Today’s healthcare system is incredibly large and just as complex as it is astonishing. People all around the world rely on trained and talented individuals like doctors, nurses, technicians, and other medical professionals. In an increasingly hectic and stressful world, particularly now that mental illnesses are recognized and treated accordingly rather than immediately grounds for institutionalization, those who suffer from psychological problems can get necessary treatment much easier than ever before. Mental health counselors and therapists deal with these issues to help patients lead healthy, successful lives. If you enjoy helping others and you have a natural talent for listening to and providing solutions to others’ problems, you might consider a challenging but rewarding career in mental health counseling or therapy.

Job Duties

Mental health therapists have different tasks according to their chosen specialty. Some may deal exclusively with young children, others with adolescents, still others with those seeking treatment for substance abuse and addiction. Others might be more generalized therapists who treat patients struggling with anything from marital problems to job stress. Regardless of their specific sub-field, they all are responsible for helping their patients overcome whatever barriers prevent them from being healthy and successful members of society. By remaining patient, compassionate, and non-judgmental, therapists try to bring about positive changes in behavior and attitude in their clients. Although therapists deal primarily with their patients more than they interact with other members of the healthcare profession, they might still sometimes refer a patient to a psychiatrist who can prescribe medication to assist recovery efforts.

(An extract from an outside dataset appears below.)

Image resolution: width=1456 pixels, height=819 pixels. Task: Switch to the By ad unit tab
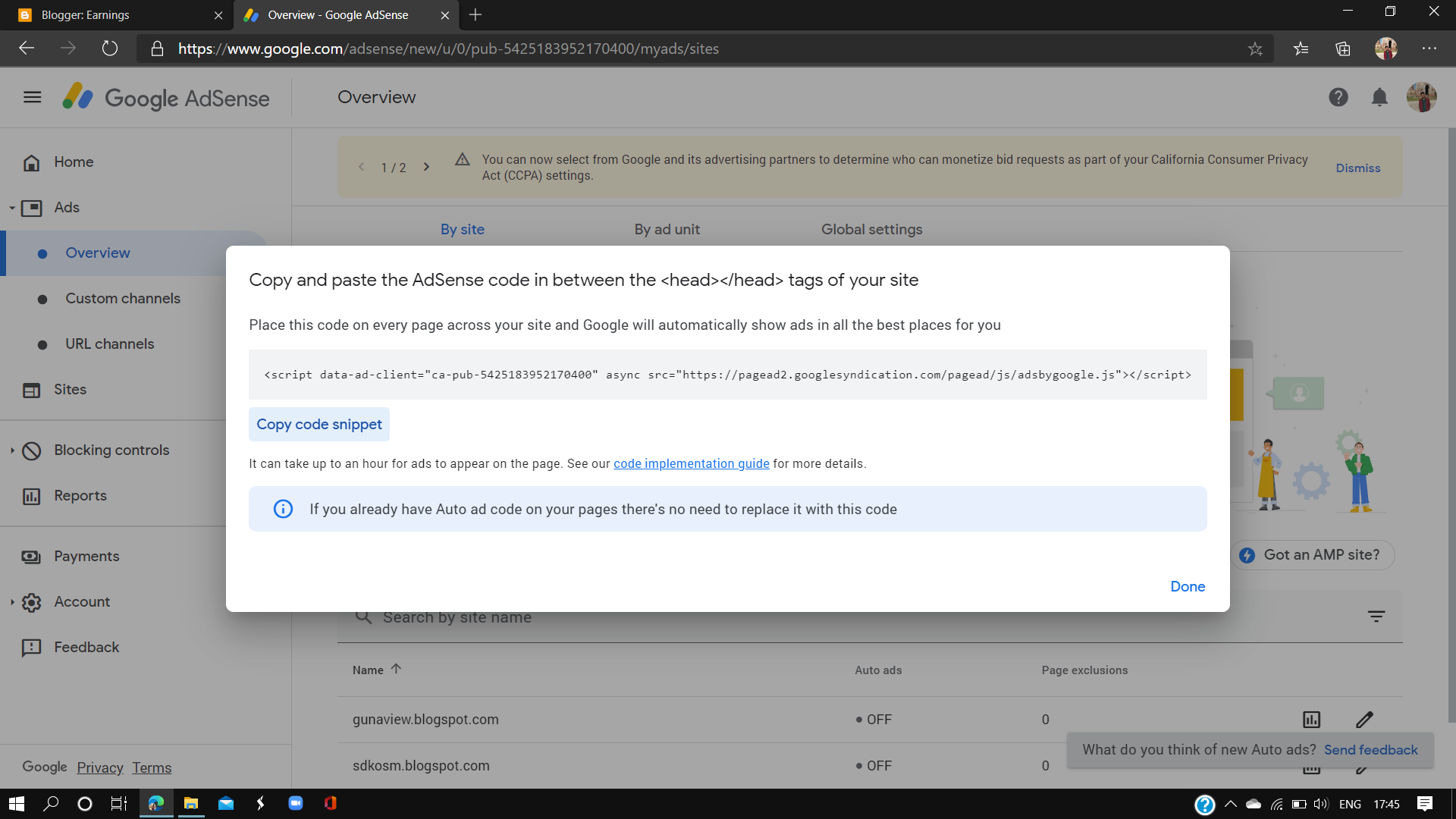(667, 229)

Mental health therapists, in collaboration with mental health technicians, offer their services for the betterment of individuals, families, couples, and entire communities. They must be familiar with and comfortable treating a wide variety of mental health conditions such as anxiety, depression, and post-traumatic stress disorder.

Job Outlook

In response to increased federal funds for the construction and improvement of mental health facilities and networks, the demand for therapists will necessarily rise. Mental health therapists are employed in a variety of settings such as correctional institutions, schools and universities, private practices, residential care facilities, mental health centers, drug and alcohol rehabilitation centers, and retirement homes. Due to the often unpredictable nature of mental illness, therapists must be prepared to work irregular hours when necessary, which might include long hours and night shifts.

Salary Trends

As of June 2012, the average annual salary for professional mental health therapists was about $59,000 (indeed.com). Just like any other job, though, that number depends heavily on experience, education, employer, and individual state regulations.

Educational Requirements

The first step to entering this field is to attain a bachelor’s degree in psychology from an accredited post-secondary institution. If a traditional campus-based education isn’t possible, students can opt instead for an online degree program that lets them fit their studies around their busy lives.

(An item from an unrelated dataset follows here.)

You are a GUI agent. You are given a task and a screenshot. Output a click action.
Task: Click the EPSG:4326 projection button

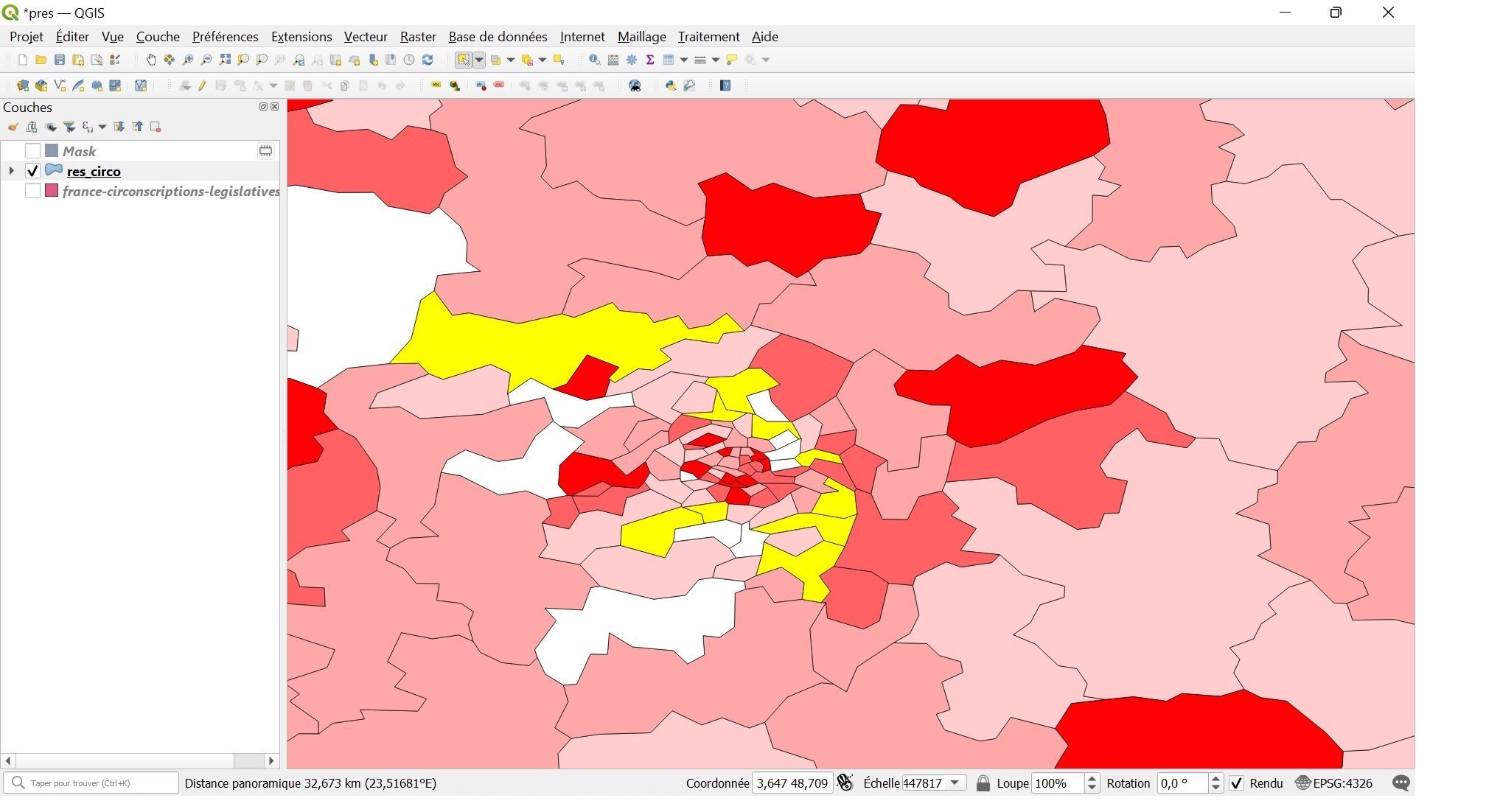(1334, 783)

Graduates may choose to undergo voluntary certification to prove their proficiency in mental health counseling strategies and to make themselves more marketable to potential employers. Many employees prefer to hire those with 1-3 years of clinical counseling experience, so it’s a good idea for students to get as much supervised clinical time as possible.

In some states, therapists who hope to work in a professional practice must complete a master’s degree in counseling or psychology, and then be licensed by the National Board of Certified Counselors, or NBCC. After that, they can expect to work in a clinical setting for at least two years before establishing their own practice, if desired.